What are the causes of dizziness
Below you will find a list of the most common causes of dizziness:
- Side effects of certain medications (anticonvulsants and antidepressants)
- Hormonal changes
- The pregnancy
- Displacement in motor vehicles, boats, airplanes
- Panic attack
- Heart attack (in its initial stage)
- Disorientation with head movements
- Age-related changes
- Decompensated phoria
What questions should be asked of someone who suffers from marros
The visual system is of paramount importance in all functional aspects of life. The vision requires a dynamic interaction with our environment so that we receive quality feedback that helps us guide our actions in our day-to-day life. During a visual examination, it is essential to know the history of the patients accurately and in detail, since This information will be key to cataloging the origin of dizziness
and for this you will have to ask the person:
- What medications are you taking?
- If you drink and what is your consumption of caffeine, alcohol or nicotine?
- If you take drugs or if you have allergies?
- If you suffer from migraines?
- If you have suffered a head injury (recently or in the past)?
- If you get dizzy when walking along an aisle, in crowds, in wide open spaces, in moving vehicles?
- If you have a history of anxiety or depression?
- If you have suffered a hearing loss?
If the patient reports that «the room is spinning“Or you have that” head sensation, “consider vertigo (benign paroxysmal positional vertigo versus vestibular dysfunction). A feeling of loss of consciousness may indicate presyncope. Any “feeling of instability or imbalance ‘(feet versus head), consider possible vestibular dysfunction. Any symptoms that involve feeling disconnected or groggy, may indicate anxiety or depression, which are commonly seen in cases of mild traumatic brain injury.

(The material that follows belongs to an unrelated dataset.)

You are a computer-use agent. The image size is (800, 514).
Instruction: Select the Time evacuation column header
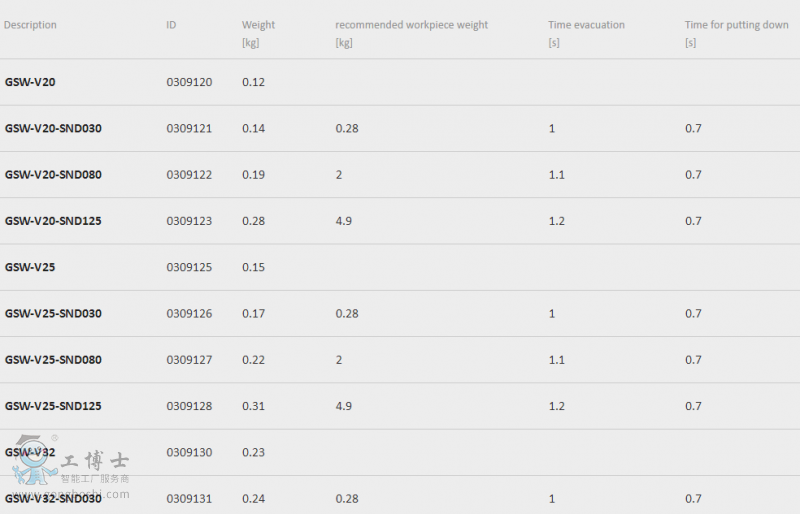tap(586, 25)
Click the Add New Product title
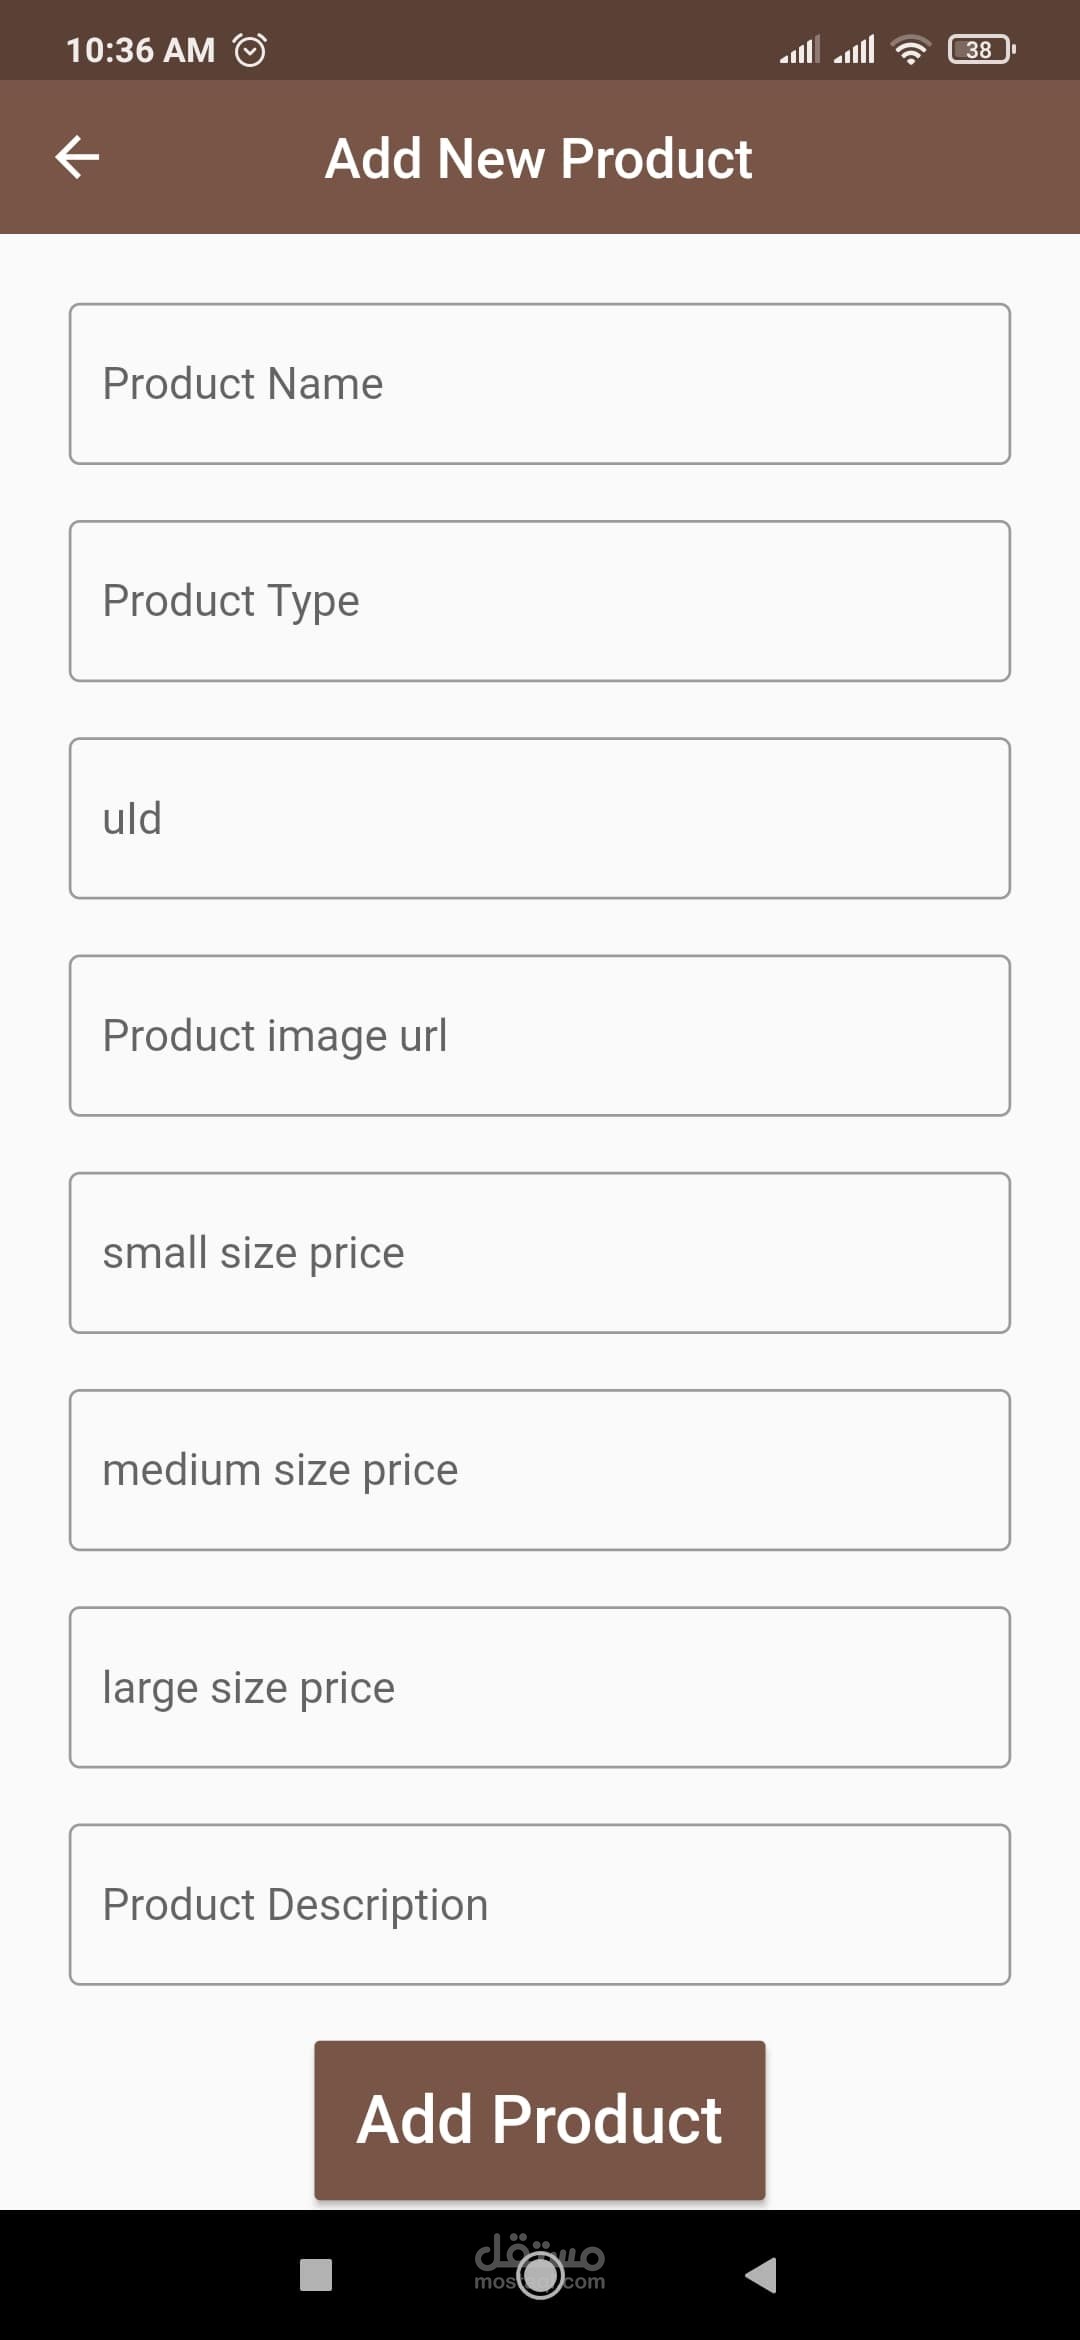1080x2340 pixels. 539,158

Strategies During and After a Visual Exam with Someone Suffering from Dizziness
During the visual exam carefully observe the patient for any unusual posture of the head or body
(when walking to your refractive room and / or while sitting). Try to remember that after a traumatic brain injury, many patients experience an abnormal spatial sense. Symptoms often include poor balance and abnormal posture (a tendency to collide with objects, having a lateral skew when walking, dizziness, and a feeling of being “out of step” with one’s surroundings).

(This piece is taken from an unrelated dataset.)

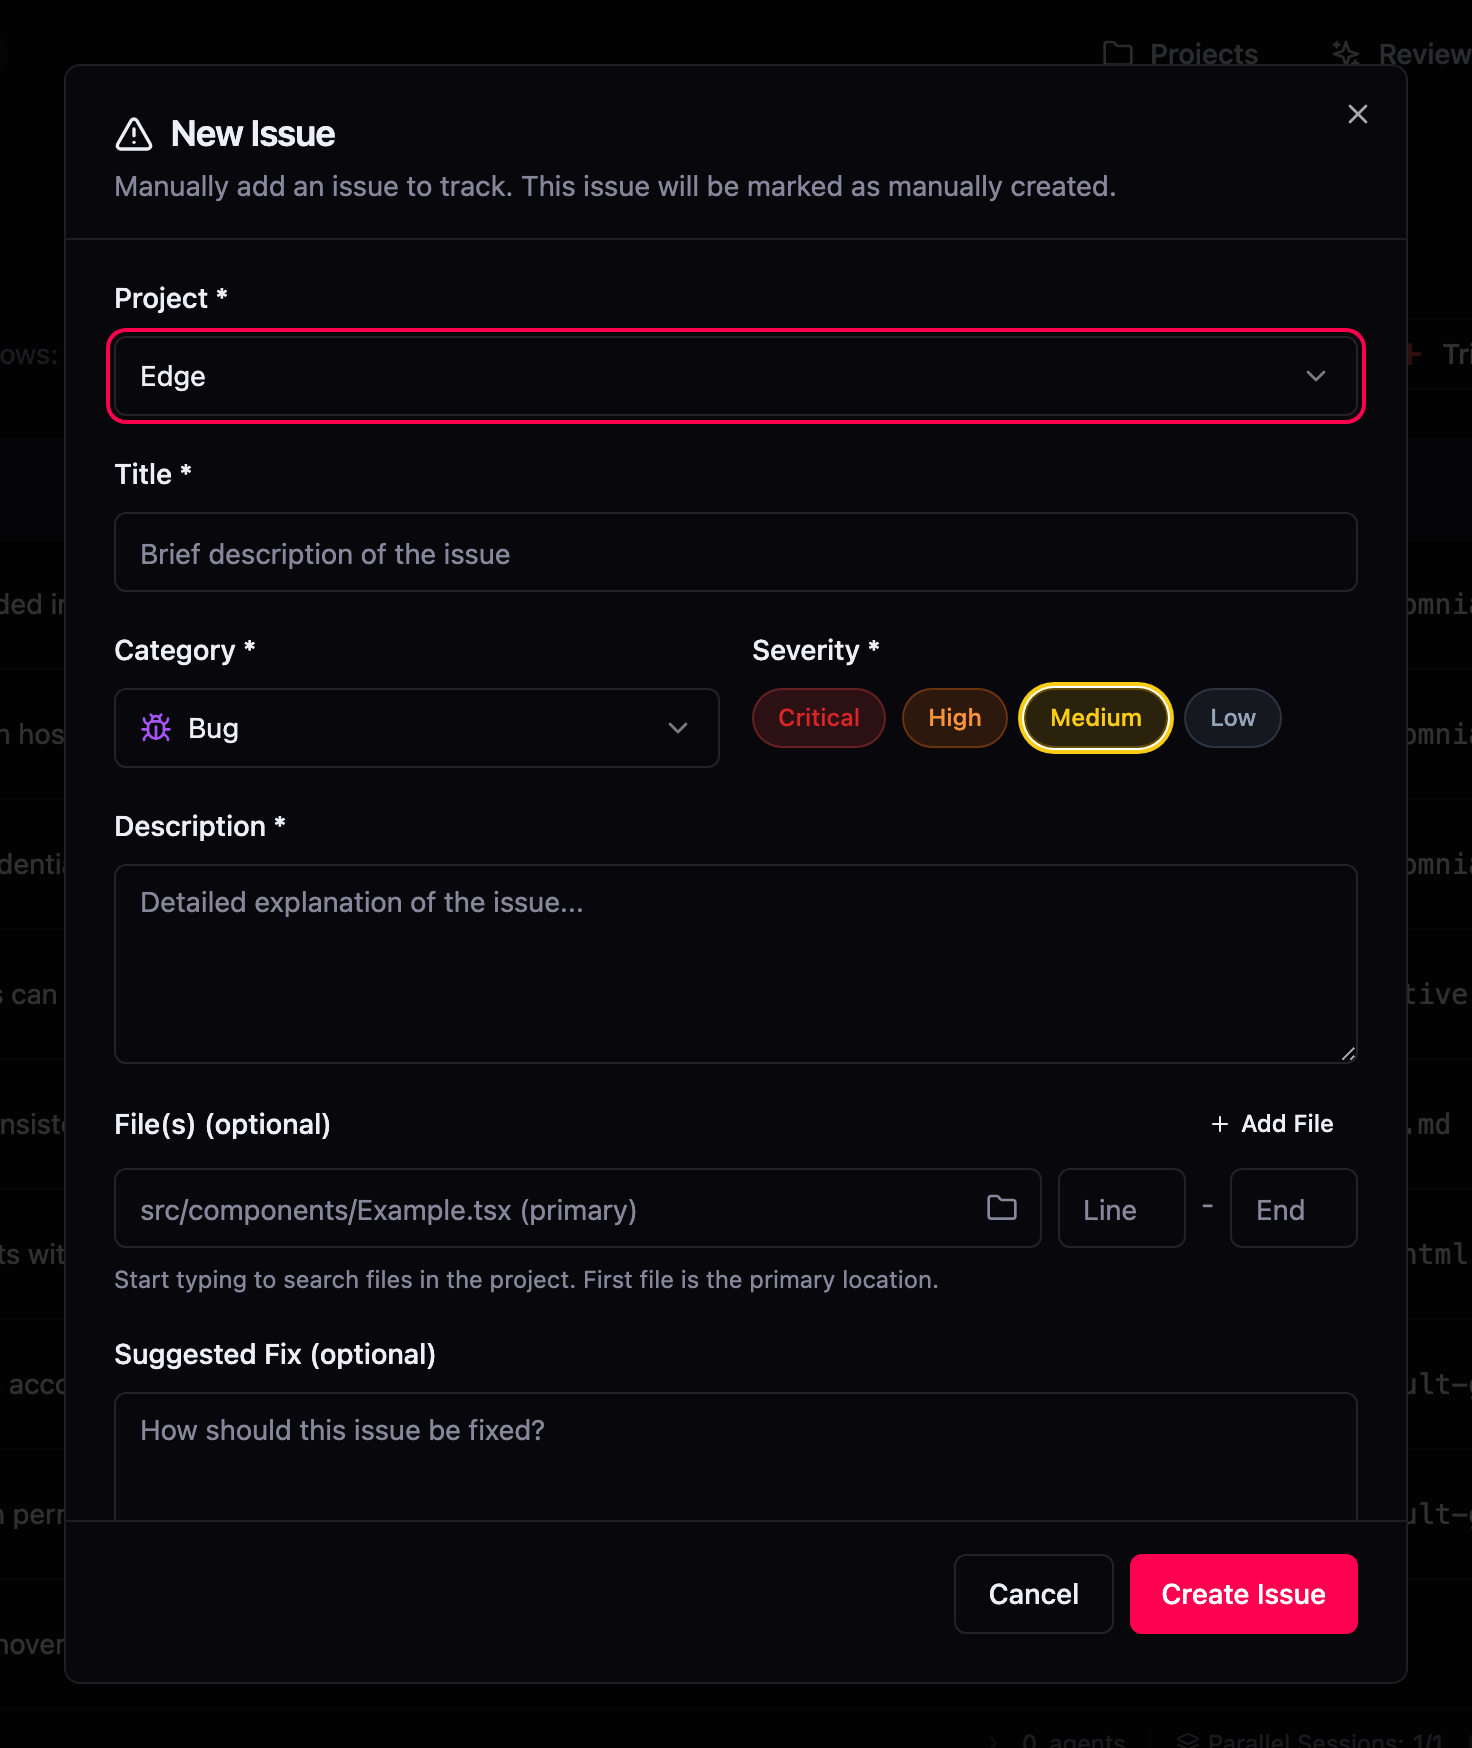1472x1748 pixels.
Task: Click the Projects folder icon in top bar
Action: 1119,53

Patients with an abnormal spatial visual sense are known to have visual-motor problems associated with coordination when walking, with the eye-hand coordination, plus a misperception of depth
of objects in its environment. This abnormal visual spatial sense is one of the most common sequelae after a trauma.
As optometrists, we are in a unique position to effectively manage many of the causes of dizziness. For example, we must take into account the possible adverse effects of prescribing progressive lenses, fundamentally due to the peripheral distortion induced by the lateral aberrations of said lenses, which will significantly affect patients who have suffered a traumatic brain injury. In those cases, consider the alternative of prescribing single vision lenses.

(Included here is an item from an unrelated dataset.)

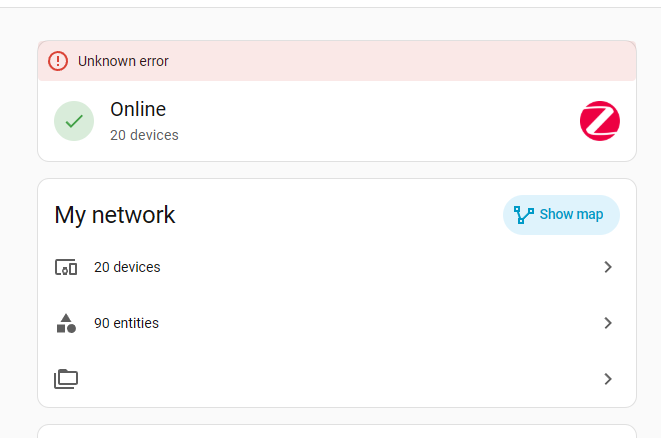
Task: Click the 20 devices subtitle under Online
Action: click(x=144, y=135)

Also, if you suspect that the person has spatial visual difficulties, perform an ocular occlusion and ask him to tell you what he watches as you walk through your office. During binocular testing, you may very well find that your patient has a vertical heterophoria, which could effectively compensate by prescribing a vertical prism.
I hope that this information, whether you are professionals or people who suffer from dizziness, will be useful to you. And if you are optometrists, if from now on if you come across a patient who complains of dizziness, remember that a careful analysis of his case and a simple examination and correction strategy will allow you to manage them effectively.